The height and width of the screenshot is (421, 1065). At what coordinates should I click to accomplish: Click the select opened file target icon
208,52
...
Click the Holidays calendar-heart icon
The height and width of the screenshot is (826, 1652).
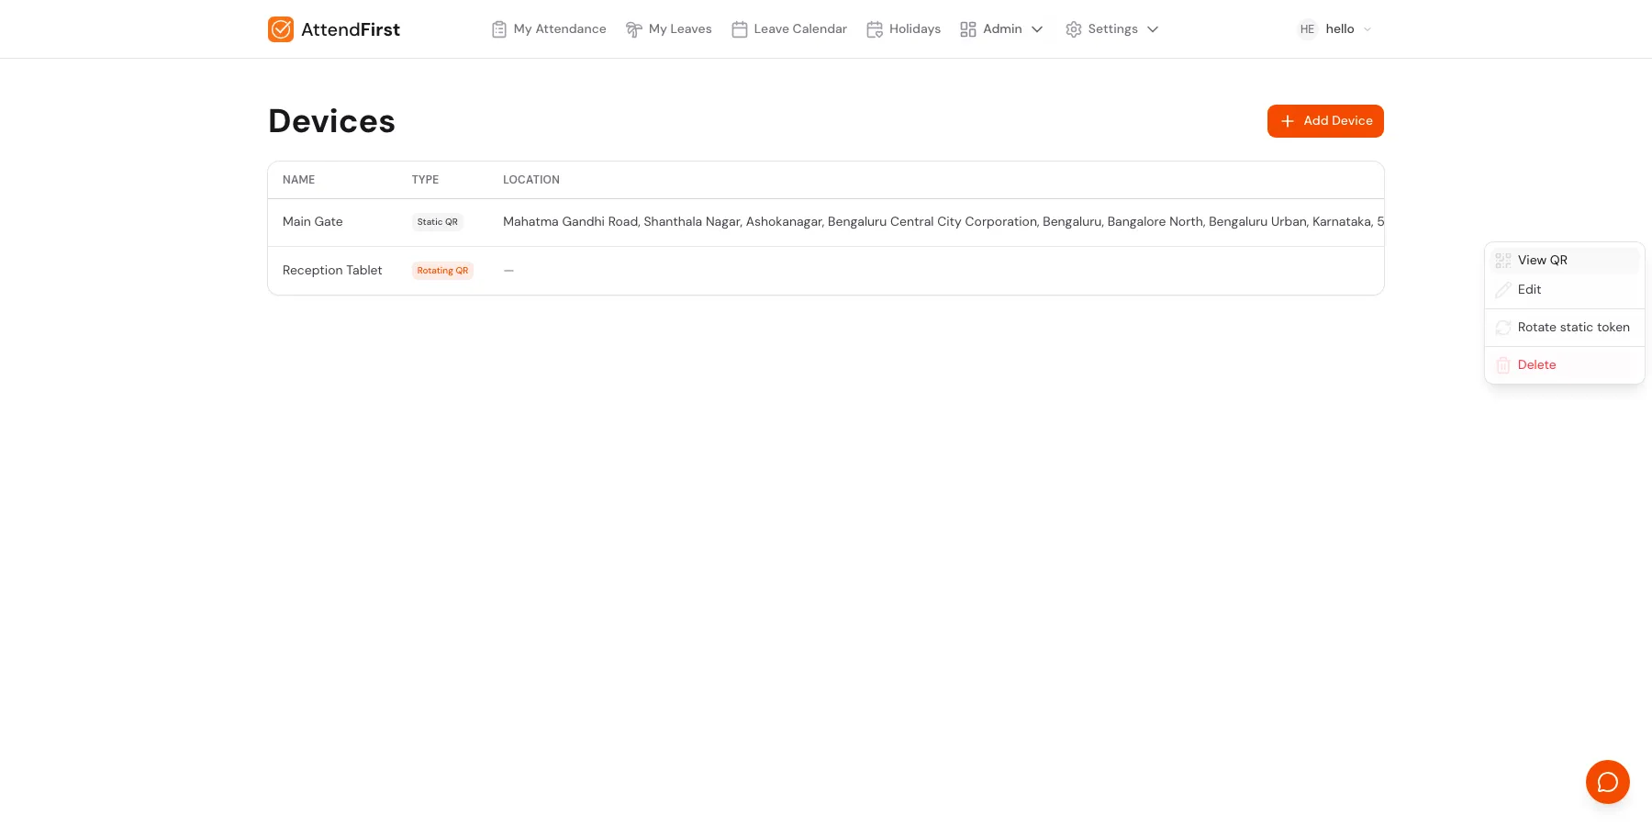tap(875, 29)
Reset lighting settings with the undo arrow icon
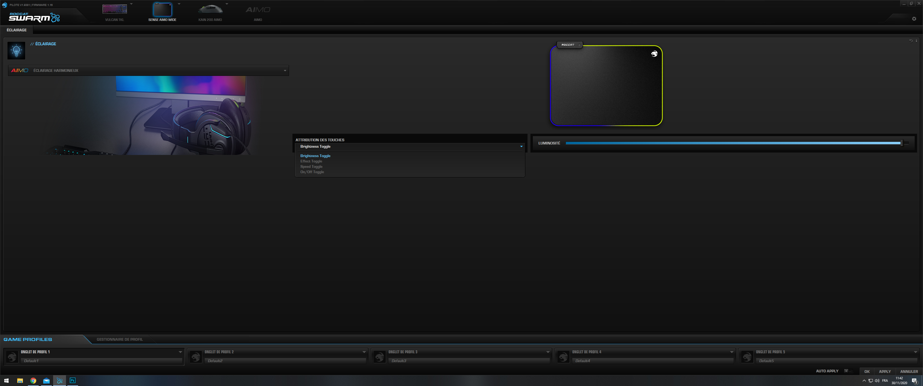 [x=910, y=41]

> [EXERCISE] Find each line in the listing above that contains the word "height", treating uppercase and lowercase as distinct, and copy those lines.

> [RESPONSE TO THIS TASK]
The height and width of the screenshot is (421, 1065). At what coordinates should I click to accomplish: Click the select opened file target icon
The height and width of the screenshot is (826, 1652).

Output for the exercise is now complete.